■ USING THE INFORMATION:
[1] According to the passage on the knee and hip replacement program, why have Walmart, Lowe's and other large employers joined the Pacific Business Group on Health Negotiating Alliance? Answer in one to three sentences.
[2] Write the next part of the passage on the knee and hip replacement program, starting after its final sentence.

■ PASSAGE TO READ:
══════

On the heels of an agreement last autumn to provide Walmart associates with spine care, Mercy Hospital Springfield has been selected as a center of excellence for a first-of-its-kind National Employers Centers of Excellence (ECEN) program that will bring patients to the Ozarks from other parts of the country for knee and hip replacements.
Walmart, Lowe’s and other large employers have joined the Pacific Business Group on Health Negotiating Alliance (PBGH-NA) to improve the medical care their employees receive while reducing their costs. This agreement covers 1.5 million employees and their dependents who are enrolled in the companies’ medical plans. They will be eligible for no-cost knee and hip-replacement surgeries at four hospital systems in the United States, which have been designated as “Centers of Excellence.” Those systems include Mercy Hospital Springfield; Johns Hopkins, Bayview Medical Center in Baltimore, Md.; Kaiser Permanente Orange County Irvine Medical Center in Irvine, Calif.; and Virginia Mason Medical Center in Seattle, Wash.
“These companies are working to help make sure that their employees get higher quality care and incur lower costs,” said David Lansky, president and CEO of PBGH. “The national Employers Centers of Excellence Network is designed to serve as a model for delivering high quality health care with transparent and predictable costs.”

══════

Stored items:
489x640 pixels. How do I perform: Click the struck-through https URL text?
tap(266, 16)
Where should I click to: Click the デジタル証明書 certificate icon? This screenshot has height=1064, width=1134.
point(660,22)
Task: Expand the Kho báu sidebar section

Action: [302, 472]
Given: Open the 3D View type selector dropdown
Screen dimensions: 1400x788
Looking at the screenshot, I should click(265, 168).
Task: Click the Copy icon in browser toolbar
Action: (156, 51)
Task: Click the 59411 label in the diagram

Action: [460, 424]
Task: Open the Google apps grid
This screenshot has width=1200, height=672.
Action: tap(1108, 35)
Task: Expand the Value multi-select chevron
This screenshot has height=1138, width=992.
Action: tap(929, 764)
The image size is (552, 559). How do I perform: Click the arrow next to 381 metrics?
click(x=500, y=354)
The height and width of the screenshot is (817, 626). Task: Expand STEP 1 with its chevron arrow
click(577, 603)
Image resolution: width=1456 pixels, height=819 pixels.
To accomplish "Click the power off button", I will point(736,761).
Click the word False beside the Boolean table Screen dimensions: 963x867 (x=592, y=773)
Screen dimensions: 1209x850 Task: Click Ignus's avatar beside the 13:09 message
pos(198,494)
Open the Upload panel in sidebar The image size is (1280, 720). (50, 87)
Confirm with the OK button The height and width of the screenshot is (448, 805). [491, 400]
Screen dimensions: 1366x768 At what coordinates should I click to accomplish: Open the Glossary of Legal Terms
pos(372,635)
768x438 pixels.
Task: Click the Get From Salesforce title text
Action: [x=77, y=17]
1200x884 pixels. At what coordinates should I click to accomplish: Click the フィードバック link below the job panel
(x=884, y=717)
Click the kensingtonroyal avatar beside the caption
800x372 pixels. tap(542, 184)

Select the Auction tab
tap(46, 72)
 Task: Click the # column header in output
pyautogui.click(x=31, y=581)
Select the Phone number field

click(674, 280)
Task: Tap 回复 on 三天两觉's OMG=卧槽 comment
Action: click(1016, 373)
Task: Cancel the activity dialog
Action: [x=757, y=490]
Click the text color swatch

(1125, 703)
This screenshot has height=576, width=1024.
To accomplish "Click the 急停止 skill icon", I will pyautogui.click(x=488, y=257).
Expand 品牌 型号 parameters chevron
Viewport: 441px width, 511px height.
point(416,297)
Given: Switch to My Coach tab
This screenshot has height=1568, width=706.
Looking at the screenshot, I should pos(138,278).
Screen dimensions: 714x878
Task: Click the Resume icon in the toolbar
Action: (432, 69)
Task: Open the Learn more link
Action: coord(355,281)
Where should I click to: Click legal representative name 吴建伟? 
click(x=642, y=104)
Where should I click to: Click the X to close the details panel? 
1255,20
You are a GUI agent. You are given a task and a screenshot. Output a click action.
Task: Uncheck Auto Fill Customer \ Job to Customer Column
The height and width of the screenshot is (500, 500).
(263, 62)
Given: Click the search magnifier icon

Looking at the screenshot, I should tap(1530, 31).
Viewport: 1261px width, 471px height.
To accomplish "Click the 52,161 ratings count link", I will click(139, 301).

══════

■ ACTIVITY ANSWERS:
[1] They joined to improve the medical care their employees receive while reducing their costs.

[2]
If employees travel to one of the Centers of Excellence for care, they will receive consultations and surgeries covered at 100 percent with no deductible or coinsurance, plus travel, lodging and living expenses for the patient and a caregiver. The program is voluntary and employees and their covered dependents can still choose to receive care from local providers and incur routine costs.
“This national program is about providing our associates with exceptional care and reducing their medical costs so that they pay nothing out of pocket when they use one of the designated facilities,” said Sally Welborn, senior vice president of global benefits at Walmart. “Each of these providers has a proven record of practicing evidence-based medicine with above average positive patient outcomes in knee and hip replacement procedures.”
The idea of traveling for care is often referred to as destination medicine. “When people from other places choose to come here for care, it’s good for our community in a variety of ways,” explained Dr. Robert W. Steele, president of Mercy Hospital Springfield. “It not only brings in visitors and revenue, it means we’re offering the kind of value people are willing to leave home to find. That assures our local patients they don’t need to go anywhere else for exceptional care.”
Patients who come to Springfield will receive their care at Mercy Orthopedic Hospital Springfield. The newly-opened facility includes doctors’ offices, 10 operating rooms and 48 inpatient beds. “This is where you see the benefit of being a highly integrated health care facility,” said Dr. Alan Scarrow, president of Mercy Clinic Springfield Communities. “There is a big advantage in being one organization with hospitals and physicians together and that is we can make a complicated process simple. For businesses it’s simple because they can deal with one entity, get their employees the care they need, and get one inclusive bill. For employees they can make one phone call and have their appointments set up with all the relevant specialists. Once they arrive on campus they have those visits in one building on a single day and then if a procedure is appropriate, have it done in the same building.”